Hide Me Among the Graves (12 page)

“Was that a boat?” asked Maria breathlessly.

Gabriel shrugged. “What else?” He wondered if it had been the heavy-laden sloop he had noticed a couple of minutes earlier. “Nobody on board will have survived that.”

Down the hall they could hear Lizzie weeping now.

Gabriel turned toward the doorway and hesitated, his teeth bared in indecision. At last, “Help me with her,” he said to his sisters.

Maria nodded and hurried past him, her long black sleeves flapping.

Christina took Gabriel's arm as they strode behind her, and Christina whispered, “At the Lord Mayor's Show that time—”

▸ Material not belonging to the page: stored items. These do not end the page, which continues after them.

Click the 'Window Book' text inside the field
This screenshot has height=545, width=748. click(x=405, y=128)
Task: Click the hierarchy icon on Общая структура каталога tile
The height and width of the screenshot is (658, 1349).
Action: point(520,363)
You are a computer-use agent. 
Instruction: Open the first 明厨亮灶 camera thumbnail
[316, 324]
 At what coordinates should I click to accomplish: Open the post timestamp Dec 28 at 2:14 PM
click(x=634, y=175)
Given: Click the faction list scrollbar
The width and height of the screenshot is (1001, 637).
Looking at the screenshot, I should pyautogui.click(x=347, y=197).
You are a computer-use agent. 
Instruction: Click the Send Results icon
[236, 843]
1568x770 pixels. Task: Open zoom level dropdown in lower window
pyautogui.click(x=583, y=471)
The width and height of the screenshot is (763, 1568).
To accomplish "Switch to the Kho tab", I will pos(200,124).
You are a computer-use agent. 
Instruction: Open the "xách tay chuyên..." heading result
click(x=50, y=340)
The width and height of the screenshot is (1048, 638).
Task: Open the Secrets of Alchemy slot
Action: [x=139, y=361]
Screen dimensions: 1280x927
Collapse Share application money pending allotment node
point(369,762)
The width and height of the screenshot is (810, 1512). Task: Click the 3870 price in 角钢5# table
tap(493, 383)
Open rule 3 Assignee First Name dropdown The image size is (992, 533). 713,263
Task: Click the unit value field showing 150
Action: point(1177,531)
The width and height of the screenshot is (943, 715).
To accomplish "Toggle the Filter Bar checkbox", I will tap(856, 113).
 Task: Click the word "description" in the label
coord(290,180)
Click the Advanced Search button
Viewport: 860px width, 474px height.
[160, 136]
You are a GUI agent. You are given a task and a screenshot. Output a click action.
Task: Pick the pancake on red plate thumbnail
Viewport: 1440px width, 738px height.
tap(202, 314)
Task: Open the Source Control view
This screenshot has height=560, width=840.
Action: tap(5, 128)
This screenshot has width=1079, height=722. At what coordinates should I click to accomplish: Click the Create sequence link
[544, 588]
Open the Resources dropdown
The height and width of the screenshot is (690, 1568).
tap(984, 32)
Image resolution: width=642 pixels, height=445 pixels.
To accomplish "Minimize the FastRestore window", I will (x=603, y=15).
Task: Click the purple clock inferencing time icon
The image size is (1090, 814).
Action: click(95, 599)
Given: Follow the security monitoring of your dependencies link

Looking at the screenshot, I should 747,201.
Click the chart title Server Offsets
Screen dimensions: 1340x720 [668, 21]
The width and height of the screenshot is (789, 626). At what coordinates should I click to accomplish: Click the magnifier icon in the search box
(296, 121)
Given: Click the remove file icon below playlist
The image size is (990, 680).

“Hush. You'll upset them both.”

He should never have told Christina what Lizzie had said then—it had been a little more than nine years ago, in November of '52, shortly after he and Lizzie had become lovers. They had gone to see the Lord Mayor's parade in New Oxford Street, and a deformed dwarf beggar had been lurching alongside the parade, pacing the traditional giant wicker figures of Gog and Magog that were being ceremoniously carried down the street, and when the dwarf stumbled and fell near where Lizzie stood, she had run to the little figure and in pity taken it right into her arms—invited it into her bosom!—and even though its face was entirely wrapped in a scarf, the dwarf had somehow managed to
bite
Lizzie. When Gabriel had pushed the malignant thing away and pulled Lizzie to her feet and said, “Let's get that bite attended to, Lizzie,” she had shuddered and said to him hoarsely, “Call me Gogmagog.” A moment later she had claimed not to remember having said it—and when he asked her if she knew of the sinister “Goemagot” giant in Geoffrey of Monmouth's
Historia Regnum Britanniae,
who was called Goemagog in Milton's
History of Britain
and Gogmagog in Midlands devil legends, she had responded with genuine bafflement—but he had called her Gogmagog for the rest of that day, and the name had soon become the affectionate nickname Guggums.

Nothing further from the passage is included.